The Java Security API makes heavy use of both secret key and public key cryptography. The basics of creating and managing keys are provided by the Key interface and the KeyPair, KeyGenerator, and KeyPairGenerator classes in the package.

Before we delve into how keys are supported in the Security API, it's important to understand the basics of public key cryptography algorithms, and the differences between them and the more well known secret key algorithms. Most of the features in the Java Security API, and most modern security APIs in general, support both secret key and public key algorithms. Readers that are already familiar with the concept of public key cryptography can skip over the next few sections.

5.4.1. Secret Keys

Early cryptographic systems used secret key methods for encoding private data. Secret key cryptography depends on the use of private keys for authentication and encryption. Two parties have to exchange secret keys with each other over some private, secure communications channel, and these keys are used to encode and decode messages. Each party has to have the other party's secret key in order to decode their messages. If attackers manage to steal or intercept a secret key, then they can listen in on communications or even impersonate one of the parties by sending encrypted messages using the stolen secret key.

Secret key cryptography has the advantage of simplicity. Algorithms for implementing secret key schemes are generally simpler and faster than the more complicated public key schemes. But there are some obvious problems with secret key cryptography. The basis for the security of the system is the secret key itself, but the secret key must be given to any agent that needs to communicate securely with you. This opens up the possibility of keys being stolen in transit, and finding a separate, secure way to transmit secret keys may be inconvenient, expensive, or just impossible.

5.4.2. Public Key Methods

In 1976, Diffie and Hellman published a paper describing a means for two parties to share cryptographic keys over a public communications channel without compromising the security of their private transmissions.[1] Essentially, the technique involves the use of two keys by each party, a private key and a public key. A message encrypted with one party's public key can only be decrypted with that party's private key. At the start of a conversation, two parties independently choose random private keys, which they keep to themselves. Then they generate a public key that is based on their private key. This public key can be freely shared with anyone, and can be used to encrypt messages to the party that owns the corresponding private key. Having the public key doesn't do an information thief any good, since it can't be used on its own to decrypt messages--you have to have the corresponding private key to do that. Public key encryption techniques are sometimes called asymmetric techniques, since a different process and key are used for encrypting messages than for decrypting messages.

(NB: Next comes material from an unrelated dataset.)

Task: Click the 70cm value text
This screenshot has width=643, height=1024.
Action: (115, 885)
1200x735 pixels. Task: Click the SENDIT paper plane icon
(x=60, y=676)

[1]Diffie & Hellman, "New Directions in Cryptography," IEEE Transactions on Information Theory IT-22, November 1976.

The original form of public key cryptography described by Diffie and Hellman was vulnerable to the host-spoofing attack we described earlier, where a third party impersonates one or both of the communicating parties in order to steal the information being transmitted. Since public keys are transmitted as clear data, if a third party were to insert itself between the two agents on the network, it could intercept the public keys from each agent, and replace them with its own public key or keys. The two parties would then encrypt messages using the hostile party's keys. The hostile party could intercept these messages, decrypt them with its private keys, and re-encrypt them using the original intercepted public keys. This information theft could go on indefinitely, since the two parties wouldn't have any sign that a third party had injected itself into their conversation (except maybe some additional latency). To close this security hole, the concept of public key certificates was developed, to allow each party to verify the correspondence of a public key with a particular person or organization. A certificate contains some person's name and public key, and has been encrypted by the private key of a certification authority. The certification authority is an organization responsible for verifying the person's identity; it has made its public key widely available, so it can be used to decrypt the certificates it issues. When starting a network session, each party sends its certificate. When the certificate is received, the certifying authority's public key can be used to check the certificate for authenticity. If it checks out, then we can be assured that the public key for the other party is authentic. So a third party can't impersonate another by issuing a false public key, since they don't have a certificate matching the fake public key to the person they're trying to impersonate.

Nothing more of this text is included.